Work order A
In the bacon storage thread, how long does the consensus say immersion cured bacon keeps?
Work order B
Pick up the bacon storage thread and continue it after its final post.

Document section
For immersion cured bacon, the consensus seems to be 7 days: https://www.smokingmeatforums.com/threads/how-long-will-bacon-keep-in-the-fridge.254188/


----------



## chef jimmyj

jcam222
 Brine cured bacon contains a lot of moisture. It is more susceptible to Spoilage Bacteria that are salt tolerant and unaffected by the Cure #1. Same with National Brand Bacon. A pack of Oscar Mayer Bacon, once opened, is good for a few days before it gets Sour from spoilage bacteria. Grandpa's Dry Cured Bacon hung out in the smoke house, as is, fall, winter, spring and summer, until it got eaten. Bad Mold also grows faster on the high moisture Brined bacon...JJ


----------



## skidog

So if I cured using Cure #1, salt, sugar then cold smoked the bacon I could leave it just sitting on the kitchen counter for 3 weeks? Or is it 3 weeks below a certain temperature?
I would never do this, but it would be nice to know.


----------



## chef jimmyj

skidog said:


> So if I cured using Cure #1, salt, sugar then cold smoked the bacon I could leave it just sitting on the kitchen counter for 3 weeks? Or is it 3 weeks below a certain temperature?
> I would never do this, but it would be nice to know.



No Sir...Don't forget, across the country and even in Europe, Hog's are slaughtered and the Curing/Smoking takes place when the temp outside drops below 50° during the day and lower at night. The Salt, Cure, Smoking and most importantly Drying, is done at progressively Colder ambient temps over Nov, Dec, Jan and Feb, give or take a month by region. At this point the meat, will still be edible but is sufficiently Salty, Smokey and Dry to be safely stored at ambient temps through the Spring and even Summer months at 90+°F...JJ


----------



## solman

chef jimmyj said:


> No Sir...Don't forget, across the country and even in Europe, Hog's are slaughtered and the Curing/Smoking takes place when the temp outside drops below 50° during the day and lower at night. The Salt, Cure, Smoking and most importantly Drying, is done at progressively Colder ambient temps over Nov, Dec, Jan and Feb, give or take a month by region. At this point the meat, will still be edible but is sufficiently Salty, Smokey and Dry to be safely stored at ambient temps through the Spring and even Summer months at 90+°F...JJ



Not trying to argue, but just trying to get clarity... you first say No, but your last sentence sounds like a Yes (given sufficient salt, cure, smoking and drying).

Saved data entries

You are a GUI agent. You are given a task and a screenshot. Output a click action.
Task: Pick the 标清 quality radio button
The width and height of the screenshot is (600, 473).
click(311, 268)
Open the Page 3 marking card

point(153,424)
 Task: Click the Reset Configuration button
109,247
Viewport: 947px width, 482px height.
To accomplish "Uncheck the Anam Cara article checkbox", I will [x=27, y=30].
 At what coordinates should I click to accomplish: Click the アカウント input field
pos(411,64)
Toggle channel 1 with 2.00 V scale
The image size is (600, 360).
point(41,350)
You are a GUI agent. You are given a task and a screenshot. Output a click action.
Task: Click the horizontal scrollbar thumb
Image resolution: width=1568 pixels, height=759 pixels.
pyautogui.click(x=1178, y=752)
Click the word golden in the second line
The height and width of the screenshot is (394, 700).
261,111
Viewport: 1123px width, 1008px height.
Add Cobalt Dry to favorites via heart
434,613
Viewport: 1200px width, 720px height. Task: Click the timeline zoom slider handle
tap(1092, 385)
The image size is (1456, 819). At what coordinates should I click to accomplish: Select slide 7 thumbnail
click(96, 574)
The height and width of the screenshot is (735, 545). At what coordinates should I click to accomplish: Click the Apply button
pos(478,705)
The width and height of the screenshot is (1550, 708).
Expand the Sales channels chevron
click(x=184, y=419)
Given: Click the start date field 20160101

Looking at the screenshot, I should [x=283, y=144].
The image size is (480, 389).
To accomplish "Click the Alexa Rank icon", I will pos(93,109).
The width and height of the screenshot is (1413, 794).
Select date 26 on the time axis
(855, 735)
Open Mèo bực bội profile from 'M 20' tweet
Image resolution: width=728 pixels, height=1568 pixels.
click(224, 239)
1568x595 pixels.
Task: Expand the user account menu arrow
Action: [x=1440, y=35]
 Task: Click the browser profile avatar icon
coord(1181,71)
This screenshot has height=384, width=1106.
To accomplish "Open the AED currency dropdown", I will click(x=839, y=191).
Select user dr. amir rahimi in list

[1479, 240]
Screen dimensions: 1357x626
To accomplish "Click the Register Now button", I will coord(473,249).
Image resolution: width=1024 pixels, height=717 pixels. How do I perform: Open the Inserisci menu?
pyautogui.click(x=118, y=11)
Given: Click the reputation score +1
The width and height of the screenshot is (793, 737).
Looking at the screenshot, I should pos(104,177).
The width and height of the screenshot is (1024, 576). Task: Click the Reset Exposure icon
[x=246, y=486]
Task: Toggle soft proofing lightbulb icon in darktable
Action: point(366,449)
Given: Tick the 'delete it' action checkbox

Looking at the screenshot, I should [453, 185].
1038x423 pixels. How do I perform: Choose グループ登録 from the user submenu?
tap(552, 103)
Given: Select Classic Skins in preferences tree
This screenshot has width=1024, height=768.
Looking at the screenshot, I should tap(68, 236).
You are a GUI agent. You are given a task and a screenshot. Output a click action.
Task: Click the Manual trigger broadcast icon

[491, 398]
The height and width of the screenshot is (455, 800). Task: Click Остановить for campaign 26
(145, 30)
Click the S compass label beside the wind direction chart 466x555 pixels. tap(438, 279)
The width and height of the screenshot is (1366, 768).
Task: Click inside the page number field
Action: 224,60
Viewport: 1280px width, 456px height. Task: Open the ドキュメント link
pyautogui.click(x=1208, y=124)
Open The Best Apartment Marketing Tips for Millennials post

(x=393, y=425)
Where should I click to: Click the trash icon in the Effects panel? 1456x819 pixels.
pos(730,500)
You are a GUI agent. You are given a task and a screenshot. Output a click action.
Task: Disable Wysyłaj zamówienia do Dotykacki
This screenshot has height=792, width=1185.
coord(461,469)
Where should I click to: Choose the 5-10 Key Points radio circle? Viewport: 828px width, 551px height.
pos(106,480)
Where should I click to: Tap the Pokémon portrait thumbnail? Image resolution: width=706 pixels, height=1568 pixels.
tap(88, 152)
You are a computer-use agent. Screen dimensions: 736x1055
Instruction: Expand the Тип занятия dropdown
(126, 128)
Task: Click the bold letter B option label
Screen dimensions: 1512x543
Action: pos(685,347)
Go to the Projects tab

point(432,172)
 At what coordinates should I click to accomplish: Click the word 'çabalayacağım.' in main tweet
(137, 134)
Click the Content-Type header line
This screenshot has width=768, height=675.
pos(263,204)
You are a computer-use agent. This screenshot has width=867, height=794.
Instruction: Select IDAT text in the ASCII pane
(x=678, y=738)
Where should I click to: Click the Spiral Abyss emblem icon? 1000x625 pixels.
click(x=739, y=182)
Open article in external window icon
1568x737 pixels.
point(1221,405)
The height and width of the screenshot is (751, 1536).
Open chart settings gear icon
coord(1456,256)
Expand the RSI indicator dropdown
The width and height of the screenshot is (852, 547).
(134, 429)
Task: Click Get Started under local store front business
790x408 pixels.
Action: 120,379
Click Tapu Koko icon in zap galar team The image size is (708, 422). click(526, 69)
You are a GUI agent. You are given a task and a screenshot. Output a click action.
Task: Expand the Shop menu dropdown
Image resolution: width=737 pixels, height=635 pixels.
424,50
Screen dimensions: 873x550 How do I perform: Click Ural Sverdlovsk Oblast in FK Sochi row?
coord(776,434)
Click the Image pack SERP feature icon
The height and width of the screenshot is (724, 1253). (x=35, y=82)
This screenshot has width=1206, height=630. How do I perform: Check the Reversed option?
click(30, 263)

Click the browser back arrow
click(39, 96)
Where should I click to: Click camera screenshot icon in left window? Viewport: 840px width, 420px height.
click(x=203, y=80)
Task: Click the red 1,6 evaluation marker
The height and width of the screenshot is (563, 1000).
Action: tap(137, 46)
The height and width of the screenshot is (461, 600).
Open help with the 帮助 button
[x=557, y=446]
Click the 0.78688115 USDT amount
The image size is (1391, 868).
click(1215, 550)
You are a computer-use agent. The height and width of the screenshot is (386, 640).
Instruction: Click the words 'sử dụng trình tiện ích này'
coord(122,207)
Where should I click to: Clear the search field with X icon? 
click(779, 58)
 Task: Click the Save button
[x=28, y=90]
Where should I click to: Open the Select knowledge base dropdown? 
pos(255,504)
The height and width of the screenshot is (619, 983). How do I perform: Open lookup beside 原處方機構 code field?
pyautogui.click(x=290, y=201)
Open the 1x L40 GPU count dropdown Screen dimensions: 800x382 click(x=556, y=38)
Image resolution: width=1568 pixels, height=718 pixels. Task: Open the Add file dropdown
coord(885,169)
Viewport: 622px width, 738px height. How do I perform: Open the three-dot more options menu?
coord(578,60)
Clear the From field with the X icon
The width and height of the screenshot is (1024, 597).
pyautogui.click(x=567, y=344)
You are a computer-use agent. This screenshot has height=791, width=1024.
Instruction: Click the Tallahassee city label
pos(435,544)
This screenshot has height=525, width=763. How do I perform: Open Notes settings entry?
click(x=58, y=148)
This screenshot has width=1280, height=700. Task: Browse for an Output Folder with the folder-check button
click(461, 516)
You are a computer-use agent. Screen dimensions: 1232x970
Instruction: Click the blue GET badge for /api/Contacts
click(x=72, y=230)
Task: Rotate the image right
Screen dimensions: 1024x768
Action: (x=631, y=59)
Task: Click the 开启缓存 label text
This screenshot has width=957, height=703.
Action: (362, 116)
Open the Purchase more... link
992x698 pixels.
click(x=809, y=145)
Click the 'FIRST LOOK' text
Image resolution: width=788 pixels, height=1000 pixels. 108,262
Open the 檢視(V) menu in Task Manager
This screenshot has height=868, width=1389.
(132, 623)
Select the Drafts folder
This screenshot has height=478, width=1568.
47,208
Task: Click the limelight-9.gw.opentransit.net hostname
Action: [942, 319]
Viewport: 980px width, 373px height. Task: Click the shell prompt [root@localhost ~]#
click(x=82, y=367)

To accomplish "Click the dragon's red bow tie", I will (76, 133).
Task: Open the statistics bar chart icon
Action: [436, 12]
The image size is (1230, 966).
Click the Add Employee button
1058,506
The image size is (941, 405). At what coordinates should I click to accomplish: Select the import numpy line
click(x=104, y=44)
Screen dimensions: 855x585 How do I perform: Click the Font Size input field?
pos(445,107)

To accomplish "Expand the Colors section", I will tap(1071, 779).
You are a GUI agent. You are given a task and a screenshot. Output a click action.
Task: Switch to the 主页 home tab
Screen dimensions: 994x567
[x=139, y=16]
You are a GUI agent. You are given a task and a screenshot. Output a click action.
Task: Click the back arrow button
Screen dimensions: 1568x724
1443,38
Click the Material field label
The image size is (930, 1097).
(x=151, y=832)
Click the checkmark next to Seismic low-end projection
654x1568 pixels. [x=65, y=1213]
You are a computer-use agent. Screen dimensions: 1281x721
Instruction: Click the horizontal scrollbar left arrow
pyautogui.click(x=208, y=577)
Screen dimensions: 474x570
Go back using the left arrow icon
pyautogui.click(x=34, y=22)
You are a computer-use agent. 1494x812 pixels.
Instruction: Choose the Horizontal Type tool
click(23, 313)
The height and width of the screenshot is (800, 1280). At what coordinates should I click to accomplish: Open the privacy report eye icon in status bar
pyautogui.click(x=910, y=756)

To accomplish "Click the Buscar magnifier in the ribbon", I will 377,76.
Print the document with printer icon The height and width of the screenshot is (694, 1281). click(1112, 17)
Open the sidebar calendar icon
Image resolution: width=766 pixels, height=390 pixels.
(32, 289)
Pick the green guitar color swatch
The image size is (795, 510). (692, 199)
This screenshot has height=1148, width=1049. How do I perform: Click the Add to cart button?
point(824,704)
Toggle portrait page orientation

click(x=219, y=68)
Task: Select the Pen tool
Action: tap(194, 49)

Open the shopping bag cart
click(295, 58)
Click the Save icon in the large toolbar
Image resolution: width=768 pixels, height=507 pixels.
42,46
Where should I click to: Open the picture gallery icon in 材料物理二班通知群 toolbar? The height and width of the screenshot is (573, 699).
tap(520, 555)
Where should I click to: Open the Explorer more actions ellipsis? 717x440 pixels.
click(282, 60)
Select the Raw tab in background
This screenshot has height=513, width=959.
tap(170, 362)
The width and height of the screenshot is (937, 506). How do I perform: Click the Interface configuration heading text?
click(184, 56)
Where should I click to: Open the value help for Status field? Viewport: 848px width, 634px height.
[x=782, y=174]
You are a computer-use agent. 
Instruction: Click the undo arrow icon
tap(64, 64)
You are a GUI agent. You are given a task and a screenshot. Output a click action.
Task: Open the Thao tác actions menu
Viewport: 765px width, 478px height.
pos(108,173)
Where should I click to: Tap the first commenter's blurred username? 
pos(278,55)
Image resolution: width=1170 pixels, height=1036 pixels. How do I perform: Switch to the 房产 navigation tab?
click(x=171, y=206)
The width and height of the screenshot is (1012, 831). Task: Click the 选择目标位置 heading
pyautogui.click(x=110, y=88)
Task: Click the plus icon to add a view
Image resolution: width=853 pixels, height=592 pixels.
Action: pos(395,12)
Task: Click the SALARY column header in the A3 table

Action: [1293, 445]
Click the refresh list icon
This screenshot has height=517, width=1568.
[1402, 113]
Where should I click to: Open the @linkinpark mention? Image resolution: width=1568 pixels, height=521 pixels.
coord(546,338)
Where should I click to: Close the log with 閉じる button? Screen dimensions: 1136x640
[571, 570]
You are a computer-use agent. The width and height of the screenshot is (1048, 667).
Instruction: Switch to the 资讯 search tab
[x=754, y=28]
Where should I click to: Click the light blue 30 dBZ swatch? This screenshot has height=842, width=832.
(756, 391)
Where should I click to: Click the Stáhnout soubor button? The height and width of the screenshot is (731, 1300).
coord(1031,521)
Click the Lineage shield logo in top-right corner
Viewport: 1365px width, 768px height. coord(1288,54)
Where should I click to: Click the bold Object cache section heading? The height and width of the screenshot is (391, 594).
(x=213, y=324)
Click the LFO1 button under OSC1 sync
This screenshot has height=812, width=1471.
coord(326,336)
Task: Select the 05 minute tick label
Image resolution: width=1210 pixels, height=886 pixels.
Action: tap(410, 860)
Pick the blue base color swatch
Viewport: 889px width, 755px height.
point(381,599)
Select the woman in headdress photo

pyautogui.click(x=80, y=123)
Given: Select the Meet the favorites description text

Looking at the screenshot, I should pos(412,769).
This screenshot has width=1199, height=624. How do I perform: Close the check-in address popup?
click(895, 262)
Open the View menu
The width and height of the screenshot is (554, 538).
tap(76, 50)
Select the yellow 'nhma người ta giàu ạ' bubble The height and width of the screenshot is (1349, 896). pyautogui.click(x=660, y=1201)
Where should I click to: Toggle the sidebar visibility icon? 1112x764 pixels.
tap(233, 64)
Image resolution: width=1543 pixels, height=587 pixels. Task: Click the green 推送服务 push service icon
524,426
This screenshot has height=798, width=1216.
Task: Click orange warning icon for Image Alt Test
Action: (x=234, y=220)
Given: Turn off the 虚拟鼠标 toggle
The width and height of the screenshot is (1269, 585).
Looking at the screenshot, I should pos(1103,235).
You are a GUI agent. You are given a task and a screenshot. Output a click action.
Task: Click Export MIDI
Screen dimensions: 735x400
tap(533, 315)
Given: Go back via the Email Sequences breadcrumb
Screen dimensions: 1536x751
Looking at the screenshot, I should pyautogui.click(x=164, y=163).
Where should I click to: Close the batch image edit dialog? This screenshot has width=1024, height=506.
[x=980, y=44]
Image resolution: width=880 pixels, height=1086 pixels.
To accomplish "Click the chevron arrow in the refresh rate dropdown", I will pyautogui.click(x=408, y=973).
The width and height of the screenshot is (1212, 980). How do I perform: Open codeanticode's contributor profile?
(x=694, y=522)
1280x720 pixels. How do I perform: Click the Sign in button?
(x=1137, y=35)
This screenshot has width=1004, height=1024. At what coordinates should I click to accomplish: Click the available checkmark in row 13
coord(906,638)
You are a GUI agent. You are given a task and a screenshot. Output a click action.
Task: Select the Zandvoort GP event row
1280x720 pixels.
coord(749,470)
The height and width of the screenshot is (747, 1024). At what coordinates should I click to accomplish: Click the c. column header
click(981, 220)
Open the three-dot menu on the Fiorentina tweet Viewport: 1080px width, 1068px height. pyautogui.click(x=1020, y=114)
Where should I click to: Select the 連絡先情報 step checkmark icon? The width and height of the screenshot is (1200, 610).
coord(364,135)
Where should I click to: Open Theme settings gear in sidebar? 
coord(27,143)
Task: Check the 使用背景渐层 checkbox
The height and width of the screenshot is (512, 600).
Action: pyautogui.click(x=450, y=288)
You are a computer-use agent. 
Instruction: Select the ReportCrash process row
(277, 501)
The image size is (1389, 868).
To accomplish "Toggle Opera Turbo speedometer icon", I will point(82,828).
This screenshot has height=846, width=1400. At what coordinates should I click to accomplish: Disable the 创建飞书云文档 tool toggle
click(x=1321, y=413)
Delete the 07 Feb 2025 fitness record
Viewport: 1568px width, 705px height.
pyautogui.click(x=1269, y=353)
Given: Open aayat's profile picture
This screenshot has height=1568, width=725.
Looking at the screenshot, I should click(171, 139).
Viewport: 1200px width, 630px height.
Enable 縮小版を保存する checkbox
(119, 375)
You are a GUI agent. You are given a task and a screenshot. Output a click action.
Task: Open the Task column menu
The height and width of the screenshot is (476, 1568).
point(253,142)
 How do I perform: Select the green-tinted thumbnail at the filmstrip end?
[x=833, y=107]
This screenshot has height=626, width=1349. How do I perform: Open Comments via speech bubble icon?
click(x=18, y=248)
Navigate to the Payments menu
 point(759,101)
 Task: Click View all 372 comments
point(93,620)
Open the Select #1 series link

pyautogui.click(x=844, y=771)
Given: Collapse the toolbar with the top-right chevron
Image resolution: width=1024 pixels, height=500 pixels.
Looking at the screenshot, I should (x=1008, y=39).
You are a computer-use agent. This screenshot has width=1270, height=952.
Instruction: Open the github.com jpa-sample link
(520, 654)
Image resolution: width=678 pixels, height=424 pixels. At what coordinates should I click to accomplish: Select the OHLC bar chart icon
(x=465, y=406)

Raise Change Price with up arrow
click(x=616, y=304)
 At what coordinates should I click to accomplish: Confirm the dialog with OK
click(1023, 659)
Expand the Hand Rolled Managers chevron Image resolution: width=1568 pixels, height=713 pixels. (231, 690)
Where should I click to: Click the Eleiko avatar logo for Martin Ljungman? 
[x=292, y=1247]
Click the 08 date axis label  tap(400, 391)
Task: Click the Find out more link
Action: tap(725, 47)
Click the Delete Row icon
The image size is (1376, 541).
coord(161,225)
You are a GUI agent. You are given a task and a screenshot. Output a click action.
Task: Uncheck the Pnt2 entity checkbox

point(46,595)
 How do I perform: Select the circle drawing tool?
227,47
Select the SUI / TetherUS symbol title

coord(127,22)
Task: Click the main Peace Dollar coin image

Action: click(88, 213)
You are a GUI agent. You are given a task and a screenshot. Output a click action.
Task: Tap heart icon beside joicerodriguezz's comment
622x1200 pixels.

Exercise result A
7 days.

Exercise result B
----------



## chef jimmyj

No problem Solman. Skidog's post was confusing Curing bacon on the counter, ambient temp, any time of the year and the centuries old curing method of " Starting " the Curing at <50°F in the late Fall so by the time the ambient temps went above 50°F the Bacon would be Shelf Stable at ANY Ambient temperature, even during the Summer...

 Skidog' s First question...

So if I cured using Cure #1, salt, sugar then cold smoked the bacon I could leave it just sitting on the kitchen counter for 3 weeks?
*(My answer...No Sir...)*


Skidog's Second question...

Or is it 3 weeks below a certain temperature?
*(My answer with an explanation on how Room Temp Storage can be Safe...

Don't forget, across the country and even in Europe, Hog's are slaughtered and the Curing/Smoking takes place when the temp outside drops below 50° during the day and lower at night. The Salt, Cure, Smoking and most importantly Drying, is done at progressively Colder ambient temps over Nov, Dec, Jan and Feb, give or take a month by region. At this point the meat, will still be edible but is sufficiently Salty, Smokey and Dry to be safely stored at ambient temps through the Spring and even Summer months at 90+°F...JJ)

*


----------



## indaswamp

chef jimmyj said:


> No problem Solman. Skidog's post was confusing Curing bacon on the counter, ambient temp, any time of the year and the centuries old curing method of " Starting " the Curing at <50°F in the late Fall so by the time the ambient temps went above 50°F the Bacon would be Shelf Stable at ANY Ambient temperature, even during the Summer...
> 
> Skidog' s First question...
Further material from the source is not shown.